A expressão foi captada por um microfone aberto – e foi com ela que José Sócrates concluiu a assinatura do Tratado de Lisboa, na capital portuguesa, enquanto abraçava o presidente da Comissão Europeia, José Manuel Durão Barroso. Estávamos a 13 de setembro de 2007 e a condução da presidência portuguesa da União Europeia havia sido coroada de êxito. Sócrates ainda era uma estrela na Europa, longe da crise financeira que se abateria sobre o País a partir do ano seguinte.

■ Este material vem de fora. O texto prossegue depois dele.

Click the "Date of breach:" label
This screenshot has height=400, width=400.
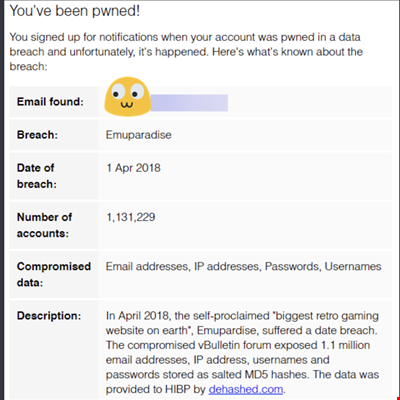point(37,176)
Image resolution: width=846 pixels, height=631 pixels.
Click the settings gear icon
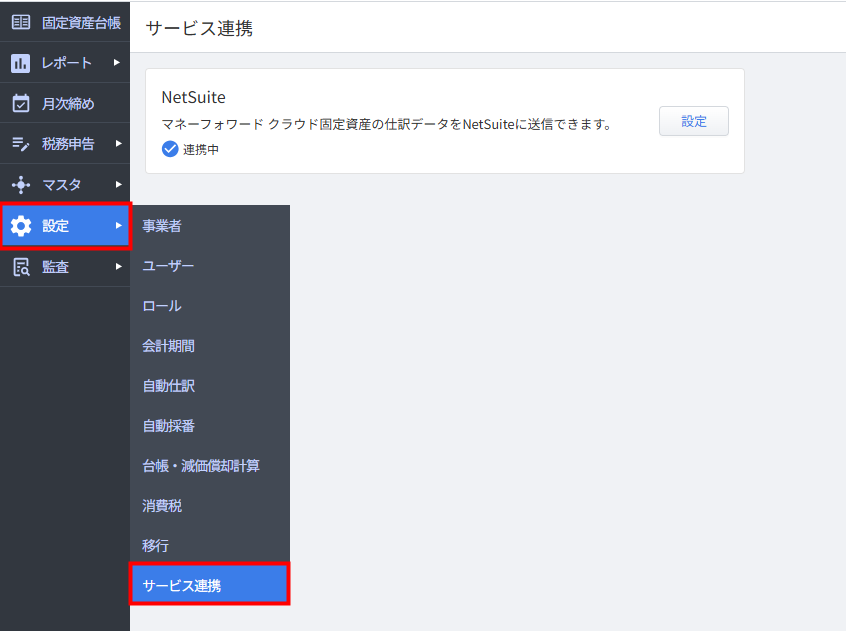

10 – Pino, Lino, Lino, Pino
Em janeiro de 2009, no programa 14 do Zé Carlos, líder de audiências da SIC aos domingos à noite, os Gato Fedorento resumem todo um projeto de política externa, virada para novos mercados de risco, como a Venezuela de Hugo Chavez e a Líbia de Mohamar Kadhafi. Primeiro, os “gatos” passam uma divertida e risonha declaração de Chavez, que se refere a Manuel Pinho e a Mário Lino, ministros da Economia e das Obras Públicas, respetivamente, como «o Lino, o Pino, o Pino, o Lino” com quem viera negociar. Em cima destas imagens, os “gatos” inventam um rap em que terminam de óculos escuros, com uma imitação do refrão de um conhecido tema de Pedro Abrunhosa e dos Bandemónio: “Socorro, estou a ser governado, por Pino e Lino…”. Tiago Dores apresenta os dois ministros como “a dupla mais engraçada desde Bucha & Estica”. Na Venezuela, Chavez chega a usar a imagem de Sócrates em cartazes de propaganda eleitoral, para atestar as suas boas relações com líderes europeus…
11 – A Tróika
A 6 de abril de 2011, José Sócrates rende-se, depois de conhecer o facto consumado, única forma de o vencer: Teixeira dos Santos, ministro das Finanças, emitira, finalmente, um pedido de assitência financeira à Tróika que, por essa altura, já aplicara medidas draconianas na Grécia e na Irlanda. Fê-lo, ao ínício da tarde, contra as ordens do primeiro-ministro que, à noite, ao seu lado, foi obrigado a anunciar a medida. Portugal tinha chegado a uma situação de pré-bancarrota, com os mercados financeiros a exercer uma pressão enorme e os juros da dívida a disparar para níveis estratosféricos. Por essa hora, já o “animal feroz” tinha cortado relações com o seu ministro.
12 – A detenção
Chegado de Paris, na noite de 22 de novembro de 2014, José Sócrates era detido, no próprio Aeroporto Humberto Delgado, em Lisboa, para interrogatório, com uma câmara da SIC por perto. Era acusado de corrupção, fraude fiscal e branqueamento de capitais. Detido nos calabouços da PJ, seguiria, depois, para o presídio de Évora, em preventiva, a medida de coação mais grave. Sairia meses depois, com a medida alterada para prisão domiciliária e mais tarde, passou a aguardar o julgamento em liberdade. No próprio dia em que era detido, decorriam as eleições internas que entronizaram António Costa como secretário-geral do PS. O novo líder passou, de imediato, uma mensagem a todos os militantes, pedindo que ninguém se pronunciasse sobre o caso, estendendo o apelo para os trabalhos do congresso, que decorreria uma semana depois. A versão oficial foi sempre: “À política o que é da política, à Justiça o que é da Justiça”. Até esta semana.